* [Given task] Copy out all of the records below exactly as they appear, without changing a single character.

_____

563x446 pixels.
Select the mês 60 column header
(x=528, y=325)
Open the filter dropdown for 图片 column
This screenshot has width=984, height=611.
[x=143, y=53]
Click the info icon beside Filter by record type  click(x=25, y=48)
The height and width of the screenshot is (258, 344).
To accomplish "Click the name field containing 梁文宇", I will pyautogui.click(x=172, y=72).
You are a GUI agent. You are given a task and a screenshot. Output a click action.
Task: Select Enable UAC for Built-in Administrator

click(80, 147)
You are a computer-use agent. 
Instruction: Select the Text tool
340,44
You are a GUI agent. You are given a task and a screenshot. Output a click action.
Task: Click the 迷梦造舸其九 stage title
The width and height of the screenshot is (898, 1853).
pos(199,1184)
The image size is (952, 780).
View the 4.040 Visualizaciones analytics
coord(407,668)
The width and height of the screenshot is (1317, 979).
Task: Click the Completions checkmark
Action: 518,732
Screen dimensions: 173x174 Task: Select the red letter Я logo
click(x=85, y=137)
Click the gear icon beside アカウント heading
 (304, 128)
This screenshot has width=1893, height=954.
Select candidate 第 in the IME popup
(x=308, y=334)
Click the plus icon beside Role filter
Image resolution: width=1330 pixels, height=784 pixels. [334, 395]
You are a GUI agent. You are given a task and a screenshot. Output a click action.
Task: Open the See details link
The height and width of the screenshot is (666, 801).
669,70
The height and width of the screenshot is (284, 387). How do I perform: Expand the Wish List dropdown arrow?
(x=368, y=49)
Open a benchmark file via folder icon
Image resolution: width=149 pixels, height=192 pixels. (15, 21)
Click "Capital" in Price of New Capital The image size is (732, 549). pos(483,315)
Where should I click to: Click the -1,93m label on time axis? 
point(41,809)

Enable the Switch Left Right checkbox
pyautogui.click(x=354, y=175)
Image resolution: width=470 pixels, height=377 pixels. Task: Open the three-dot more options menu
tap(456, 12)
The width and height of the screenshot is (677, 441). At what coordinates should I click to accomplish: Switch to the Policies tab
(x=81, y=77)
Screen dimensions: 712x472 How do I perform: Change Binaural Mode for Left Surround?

_____

* [Answer for the task]
563x446 pixels.
Select the mês 60 column header
(x=528, y=325)
Open the filter dropdown for 图片 column
This screenshot has width=984, height=611.
[x=143, y=53]
Click the info icon beside Filter by record type  click(x=25, y=48)
The height and width of the screenshot is (258, 344).
To accomplish "Click the name field containing 梁文宇", I will pyautogui.click(x=172, y=72).
You are a GUI agent. You are given a task and a screenshot. Output a click action.
Task: Select Enable UAC for Built-in Administrator

click(80, 147)
You are a computer-use agent. 
Instruction: Select the Text tool
340,44
You are a GUI agent. You are given a task and a screenshot. Output a click action.
Task: Click the 迷梦造舸其九 stage title
The width and height of the screenshot is (898, 1853).
pos(199,1184)
The image size is (952, 780).
View the 4.040 Visualizaciones analytics
coord(407,668)
The width and height of the screenshot is (1317, 979).
Task: Click the Completions checkmark
Action: 518,732
Screen dimensions: 173x174 Task: Select the red letter Я logo
click(x=85, y=137)
Click the gear icon beside アカウント heading
 (304, 128)
This screenshot has width=1893, height=954.
Select candidate 第 in the IME popup
(x=308, y=334)
Click the plus icon beside Role filter
Image resolution: width=1330 pixels, height=784 pixels. [334, 395]
You are a GUI agent. You are given a task and a screenshot. Output a click action.
Task: Open the See details link
The height and width of the screenshot is (666, 801).
669,70
The height and width of the screenshot is (284, 387). How do I perform: Expand the Wish List dropdown arrow?
(x=368, y=49)
Open a benchmark file via folder icon
Image resolution: width=149 pixels, height=192 pixels. (15, 21)
Click "Capital" in Price of New Capital The image size is (732, 549). pos(483,315)
Where should I click to: Click the -1,93m label on time axis? 
point(41,809)

Enable the Switch Left Right checkbox
pyautogui.click(x=354, y=175)
Image resolution: width=470 pixels, height=377 pixels. Task: Open the three-dot more options menu
tap(456, 12)
The width and height of the screenshot is (677, 441). At what coordinates should I click to accomplish: Switch to the Policies tab
(x=81, y=77)
Screen dimensions: 712x472 How do I perform: Change Binaural Mode for Left Surround?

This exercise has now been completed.